## Text
The ultras had many opponents in temperance groups. Critics argued that moral suasion is the only proper method to bring about the moral regeneration of society. Coercion can affect only external behavior, not the inner self, which should be the focal point of the conversion experience. Critics also argued that moderate drinking, far from being harmful, might actually be beneficial; and that to call for complete abstention from beer and wine is needlessly fanatical. When these controversies came to a head in 1837, the ultras proved victorious (for the most part). As a result the moderate temperance men quit the major temperance organizations in droves.
It is not my intention to trace the history of the temperance movement in America. But I should note that the abolitionists almost always defended legal prohibition, not merely moral suasion. This uncomfortable fact calls for an explanation, given that the libertarian premise of self-ownership was shared by every abolitionist with theoretical proclivities.
As will quickly become obvious to anyone who reads the original sources, again and again abolitionists characterized slavery as a sin. Although slavery was also called an injustice and a violation of the inalienable right of self-ownership, these labels were less common. Slavery is first and foremost a sin—an offense against God—and was typically labelled as such.
Although there were a few deists and atheists in abolitionist ranks, the vast majority of prominent abolitionists were evangelical Christians, despite their widespread repudiation of many traditional Protestant churches and teachings. Garrison in particular became notorious for his “come-outerism,” which was a call for antislavery Christians to leave their churches, if those institutions supported slavery or refused to denounce it. These people should come out of their churches and embrace a personal Christianity based on the conscience of the individual rather than on the judgments of ministers and other supposed religious authorities. Garrison and other abolitionists typically viewed the Protestant Reformation as a watershed in history, and they greatly admired Martin Luther for his independence and courage. The abolitionist crusade was a new Reformation, in effect—one that appealed to the conscience of individuals and their independent moral judgments, whatever traditional Christianity and its institutions had to say about slavery.

## Given information
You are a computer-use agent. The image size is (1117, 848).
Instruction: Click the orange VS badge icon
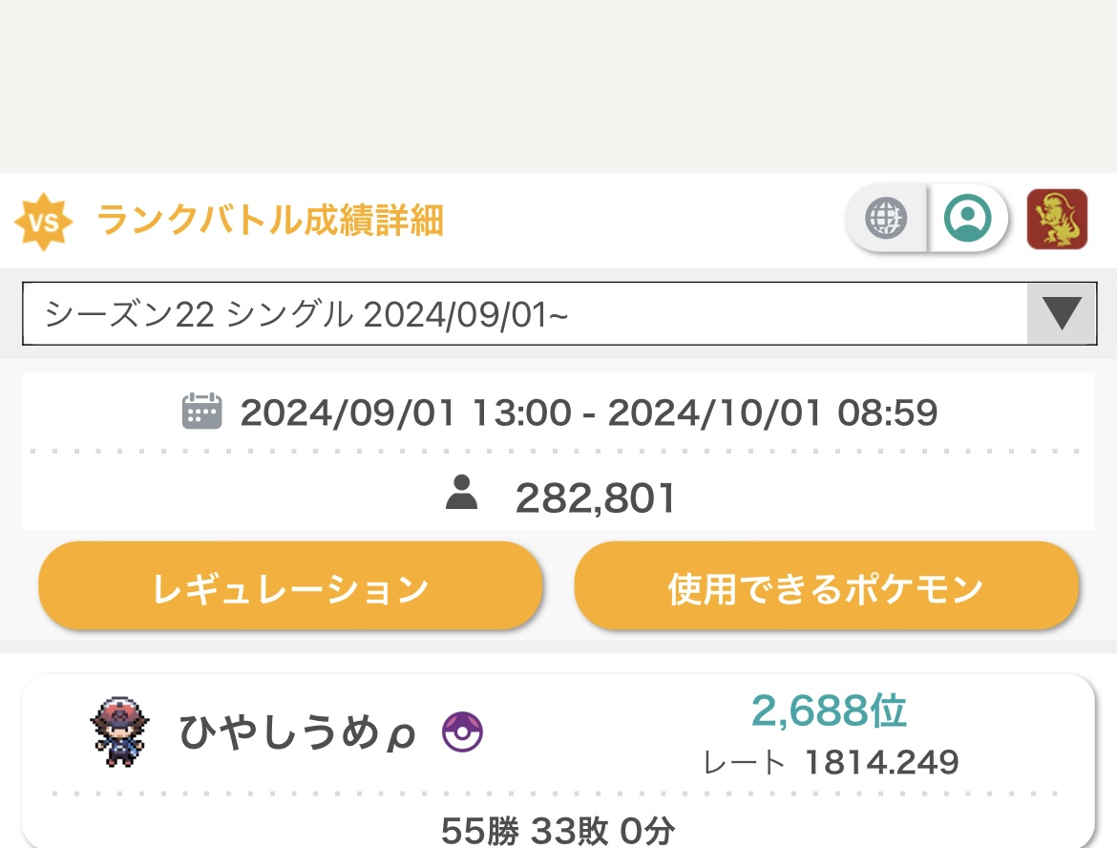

---

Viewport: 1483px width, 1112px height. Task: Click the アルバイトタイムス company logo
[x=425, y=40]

## Things to do
**1.** In the abolitionism text, what did Garrison's "come-outerism" call on antislavery Christians to do?
**2.** Can you sum up the abolitionism text in two sentences?
The records aren't needed for any of this.

## Written responses
**1.** It called on them to leave their churches if those institutions supported slavery or refused to denounce it.

**2.** Temperance critics argued for moral suasion over coercion and defended moderate drinking, but the ultras largely prevailed in 1837, and abolitionists almost always defended legal prohibition. Most prominent abolitionists were evangelical Christians who called slavery first and foremost a sin, and Garrison urged them to leave churches that supported slavery, casting their crusade as a new Reformation grounded in individual conscience.